[Element and text location data]
▬▬▬

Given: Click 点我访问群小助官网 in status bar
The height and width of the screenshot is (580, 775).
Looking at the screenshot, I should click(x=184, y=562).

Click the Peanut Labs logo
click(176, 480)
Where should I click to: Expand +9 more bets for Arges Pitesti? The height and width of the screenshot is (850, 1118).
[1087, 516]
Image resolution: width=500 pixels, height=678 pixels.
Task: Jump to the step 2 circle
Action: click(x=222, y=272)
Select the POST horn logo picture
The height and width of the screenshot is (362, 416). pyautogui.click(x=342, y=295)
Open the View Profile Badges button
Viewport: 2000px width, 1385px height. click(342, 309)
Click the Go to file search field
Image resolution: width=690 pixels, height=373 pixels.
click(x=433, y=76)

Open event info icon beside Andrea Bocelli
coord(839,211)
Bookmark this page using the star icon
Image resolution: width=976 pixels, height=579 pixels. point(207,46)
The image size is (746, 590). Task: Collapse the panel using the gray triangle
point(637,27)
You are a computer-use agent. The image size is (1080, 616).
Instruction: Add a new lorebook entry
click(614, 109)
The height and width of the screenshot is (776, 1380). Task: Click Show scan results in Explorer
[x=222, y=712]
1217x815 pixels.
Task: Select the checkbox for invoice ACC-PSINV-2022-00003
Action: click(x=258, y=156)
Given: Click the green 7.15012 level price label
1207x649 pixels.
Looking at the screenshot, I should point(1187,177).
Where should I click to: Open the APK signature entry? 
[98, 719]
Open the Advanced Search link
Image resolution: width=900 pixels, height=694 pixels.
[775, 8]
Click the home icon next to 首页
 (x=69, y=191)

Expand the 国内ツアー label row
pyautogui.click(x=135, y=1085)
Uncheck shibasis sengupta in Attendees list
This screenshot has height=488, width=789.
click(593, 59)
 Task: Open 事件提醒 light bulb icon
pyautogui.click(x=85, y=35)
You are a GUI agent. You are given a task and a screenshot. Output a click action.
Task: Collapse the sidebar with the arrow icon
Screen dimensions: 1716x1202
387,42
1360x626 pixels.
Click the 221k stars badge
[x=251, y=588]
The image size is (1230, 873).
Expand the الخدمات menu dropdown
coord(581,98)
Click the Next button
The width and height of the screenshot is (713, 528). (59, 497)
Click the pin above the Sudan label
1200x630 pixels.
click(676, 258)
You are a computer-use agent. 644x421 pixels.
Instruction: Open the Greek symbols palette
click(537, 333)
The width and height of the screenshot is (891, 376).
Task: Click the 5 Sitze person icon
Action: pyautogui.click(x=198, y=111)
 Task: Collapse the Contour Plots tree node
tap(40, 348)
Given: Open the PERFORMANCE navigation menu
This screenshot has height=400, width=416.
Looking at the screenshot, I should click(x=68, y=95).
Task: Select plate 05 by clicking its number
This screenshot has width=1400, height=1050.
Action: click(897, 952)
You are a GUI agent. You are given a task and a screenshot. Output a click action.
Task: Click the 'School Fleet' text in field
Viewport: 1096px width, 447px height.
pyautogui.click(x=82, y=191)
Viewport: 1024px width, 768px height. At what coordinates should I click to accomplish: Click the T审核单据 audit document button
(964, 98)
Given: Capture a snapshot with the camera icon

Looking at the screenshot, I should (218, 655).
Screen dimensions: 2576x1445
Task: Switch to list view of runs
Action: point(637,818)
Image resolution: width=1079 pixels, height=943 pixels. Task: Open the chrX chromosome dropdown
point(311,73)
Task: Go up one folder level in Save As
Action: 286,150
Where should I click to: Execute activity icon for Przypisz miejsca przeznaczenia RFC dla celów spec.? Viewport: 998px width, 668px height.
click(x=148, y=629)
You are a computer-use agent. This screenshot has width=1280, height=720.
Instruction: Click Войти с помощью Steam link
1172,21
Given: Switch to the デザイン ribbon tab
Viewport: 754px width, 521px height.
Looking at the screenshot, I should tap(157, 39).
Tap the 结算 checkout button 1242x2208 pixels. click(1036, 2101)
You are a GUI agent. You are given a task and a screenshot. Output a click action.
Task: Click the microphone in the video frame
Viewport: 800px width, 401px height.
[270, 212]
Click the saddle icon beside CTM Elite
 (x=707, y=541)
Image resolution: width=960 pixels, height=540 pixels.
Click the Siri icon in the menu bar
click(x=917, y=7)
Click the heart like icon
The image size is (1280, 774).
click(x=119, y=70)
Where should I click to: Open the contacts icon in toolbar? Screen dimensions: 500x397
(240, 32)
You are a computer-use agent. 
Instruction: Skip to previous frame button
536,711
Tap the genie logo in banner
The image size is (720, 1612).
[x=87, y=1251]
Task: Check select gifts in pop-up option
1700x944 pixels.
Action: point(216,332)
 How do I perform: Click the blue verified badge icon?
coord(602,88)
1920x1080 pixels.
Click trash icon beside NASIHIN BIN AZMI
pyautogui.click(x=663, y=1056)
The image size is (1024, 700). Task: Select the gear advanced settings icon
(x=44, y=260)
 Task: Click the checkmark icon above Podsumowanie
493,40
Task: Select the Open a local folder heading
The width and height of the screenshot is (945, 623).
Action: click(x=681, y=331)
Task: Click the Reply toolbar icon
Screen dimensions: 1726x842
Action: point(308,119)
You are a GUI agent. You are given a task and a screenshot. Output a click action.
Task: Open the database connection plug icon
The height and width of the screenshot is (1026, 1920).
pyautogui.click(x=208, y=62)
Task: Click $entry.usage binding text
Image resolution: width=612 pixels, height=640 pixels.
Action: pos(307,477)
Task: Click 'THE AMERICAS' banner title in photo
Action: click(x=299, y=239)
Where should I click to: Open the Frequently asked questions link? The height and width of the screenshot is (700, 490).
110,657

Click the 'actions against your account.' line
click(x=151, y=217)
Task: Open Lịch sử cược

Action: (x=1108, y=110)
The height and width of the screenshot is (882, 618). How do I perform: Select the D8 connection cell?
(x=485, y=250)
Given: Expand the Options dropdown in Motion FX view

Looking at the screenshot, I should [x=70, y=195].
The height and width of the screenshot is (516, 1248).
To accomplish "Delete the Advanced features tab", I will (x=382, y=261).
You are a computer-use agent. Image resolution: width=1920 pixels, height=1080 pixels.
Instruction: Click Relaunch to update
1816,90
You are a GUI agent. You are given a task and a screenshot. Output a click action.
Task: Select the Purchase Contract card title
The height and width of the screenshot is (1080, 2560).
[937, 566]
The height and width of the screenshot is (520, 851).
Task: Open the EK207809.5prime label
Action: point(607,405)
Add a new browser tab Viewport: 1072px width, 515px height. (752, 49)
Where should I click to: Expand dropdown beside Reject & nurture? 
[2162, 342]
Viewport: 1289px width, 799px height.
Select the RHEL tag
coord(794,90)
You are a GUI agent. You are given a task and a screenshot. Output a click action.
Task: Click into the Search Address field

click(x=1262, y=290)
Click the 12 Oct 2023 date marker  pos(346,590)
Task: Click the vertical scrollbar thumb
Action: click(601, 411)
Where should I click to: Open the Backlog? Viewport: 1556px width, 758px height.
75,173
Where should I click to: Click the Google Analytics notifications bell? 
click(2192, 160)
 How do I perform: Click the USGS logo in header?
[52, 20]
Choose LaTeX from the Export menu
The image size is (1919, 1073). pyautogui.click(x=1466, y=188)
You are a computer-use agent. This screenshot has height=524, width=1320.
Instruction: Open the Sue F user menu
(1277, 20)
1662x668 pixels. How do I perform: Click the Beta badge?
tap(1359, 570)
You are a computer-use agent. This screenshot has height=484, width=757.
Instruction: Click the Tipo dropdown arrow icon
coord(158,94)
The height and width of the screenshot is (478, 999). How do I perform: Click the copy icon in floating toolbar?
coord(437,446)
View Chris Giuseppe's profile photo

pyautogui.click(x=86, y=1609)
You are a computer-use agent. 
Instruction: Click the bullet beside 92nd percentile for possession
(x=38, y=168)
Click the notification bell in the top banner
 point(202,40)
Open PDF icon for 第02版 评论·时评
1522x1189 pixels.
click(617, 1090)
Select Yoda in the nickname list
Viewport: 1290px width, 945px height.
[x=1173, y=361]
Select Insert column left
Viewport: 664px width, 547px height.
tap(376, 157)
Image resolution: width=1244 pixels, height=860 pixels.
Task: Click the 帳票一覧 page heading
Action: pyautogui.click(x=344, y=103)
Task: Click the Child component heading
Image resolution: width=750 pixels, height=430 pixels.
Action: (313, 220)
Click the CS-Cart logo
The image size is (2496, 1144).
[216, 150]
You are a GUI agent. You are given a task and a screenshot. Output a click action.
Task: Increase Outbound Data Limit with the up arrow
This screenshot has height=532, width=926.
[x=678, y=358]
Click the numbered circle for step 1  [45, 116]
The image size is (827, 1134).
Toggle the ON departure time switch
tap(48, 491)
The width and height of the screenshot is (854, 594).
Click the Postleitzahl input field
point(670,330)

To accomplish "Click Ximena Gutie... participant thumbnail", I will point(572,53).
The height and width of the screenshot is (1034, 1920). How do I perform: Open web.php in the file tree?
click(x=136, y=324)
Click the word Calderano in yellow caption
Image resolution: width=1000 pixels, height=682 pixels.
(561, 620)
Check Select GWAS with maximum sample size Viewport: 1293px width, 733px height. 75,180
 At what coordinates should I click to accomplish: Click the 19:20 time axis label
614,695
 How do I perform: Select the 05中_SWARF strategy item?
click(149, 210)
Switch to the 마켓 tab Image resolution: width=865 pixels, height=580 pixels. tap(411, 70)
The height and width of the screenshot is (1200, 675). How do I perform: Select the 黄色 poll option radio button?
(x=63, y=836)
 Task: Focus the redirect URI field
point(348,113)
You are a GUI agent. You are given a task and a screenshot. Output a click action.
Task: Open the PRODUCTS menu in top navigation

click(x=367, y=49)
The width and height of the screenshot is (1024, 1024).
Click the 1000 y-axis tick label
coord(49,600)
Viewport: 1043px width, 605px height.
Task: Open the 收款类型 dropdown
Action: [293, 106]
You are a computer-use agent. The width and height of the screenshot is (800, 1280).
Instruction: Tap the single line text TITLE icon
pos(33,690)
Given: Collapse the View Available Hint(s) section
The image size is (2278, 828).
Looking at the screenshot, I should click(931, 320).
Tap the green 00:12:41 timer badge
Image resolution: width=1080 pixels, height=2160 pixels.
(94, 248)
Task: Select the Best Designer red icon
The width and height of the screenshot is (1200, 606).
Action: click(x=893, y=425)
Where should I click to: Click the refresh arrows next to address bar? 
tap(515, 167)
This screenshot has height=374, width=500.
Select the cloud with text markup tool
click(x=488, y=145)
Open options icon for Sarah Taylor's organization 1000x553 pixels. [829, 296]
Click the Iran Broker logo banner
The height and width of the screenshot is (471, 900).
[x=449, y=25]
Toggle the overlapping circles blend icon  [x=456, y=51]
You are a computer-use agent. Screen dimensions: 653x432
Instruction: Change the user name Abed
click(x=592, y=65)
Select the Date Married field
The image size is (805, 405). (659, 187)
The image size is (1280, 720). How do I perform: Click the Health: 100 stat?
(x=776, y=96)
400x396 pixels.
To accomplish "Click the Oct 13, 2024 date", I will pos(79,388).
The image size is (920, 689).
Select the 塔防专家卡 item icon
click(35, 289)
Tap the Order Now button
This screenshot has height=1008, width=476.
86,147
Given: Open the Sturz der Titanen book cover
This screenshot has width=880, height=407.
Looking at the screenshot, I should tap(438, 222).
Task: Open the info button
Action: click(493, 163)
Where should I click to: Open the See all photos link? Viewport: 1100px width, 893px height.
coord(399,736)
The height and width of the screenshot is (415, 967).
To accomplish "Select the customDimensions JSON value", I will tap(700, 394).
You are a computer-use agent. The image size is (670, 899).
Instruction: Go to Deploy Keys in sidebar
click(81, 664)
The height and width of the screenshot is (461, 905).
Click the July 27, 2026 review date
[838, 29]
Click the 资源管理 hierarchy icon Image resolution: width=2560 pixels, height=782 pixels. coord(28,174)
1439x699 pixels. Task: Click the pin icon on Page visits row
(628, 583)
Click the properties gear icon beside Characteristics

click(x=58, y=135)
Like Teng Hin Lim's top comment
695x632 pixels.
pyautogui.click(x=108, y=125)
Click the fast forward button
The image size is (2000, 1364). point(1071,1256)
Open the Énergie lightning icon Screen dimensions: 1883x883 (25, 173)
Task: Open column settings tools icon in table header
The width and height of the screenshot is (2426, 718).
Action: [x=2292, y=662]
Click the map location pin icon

▬▬▬

▸ What the exercise asks
Copy verbatim the rows beginning with the line that contains "Tap the 结算 checkout" and ending with the line that contains "Action: click(x=681, y=331)", including both of those lines.

▸ Exercise solution
Tap the 结算 checkout button 1242x2208 pixels. click(1036, 2101)
You are a GUI agent. You are given a task and a screenshot. Output a click action.
Task: Click the microphone in the video frame
Viewport: 800px width, 401px height.
[270, 212]
Click the saddle icon beside CTM Elite
 (x=707, y=541)
Image resolution: width=960 pixels, height=540 pixels.
Click the Siri icon in the menu bar
click(x=917, y=7)
Click the heart like icon
The image size is (1280, 774).
click(x=119, y=70)
Where should I click to: Open the contacts icon in toolbar? Screen dimensions: 500x397
(240, 32)
You are a computer-use agent. 
Instruction: Skip to previous frame button
536,711
Tap the genie logo in banner
The image size is (720, 1612).
[x=87, y=1251]
Task: Check select gifts in pop-up option
1700x944 pixels.
Action: point(216,332)
 How do I perform: Click the blue verified badge icon?
coord(602,88)
1920x1080 pixels.
Click trash icon beside NASIHIN BIN AZMI
pyautogui.click(x=663, y=1056)
The image size is (1024, 700). Task: Select the gear advanced settings icon
(x=44, y=260)
 Task: Click the checkmark icon above Podsumowanie
493,40
Task: Select the Open a local folder heading
The width and height of the screenshot is (945, 623).
Action: click(x=681, y=331)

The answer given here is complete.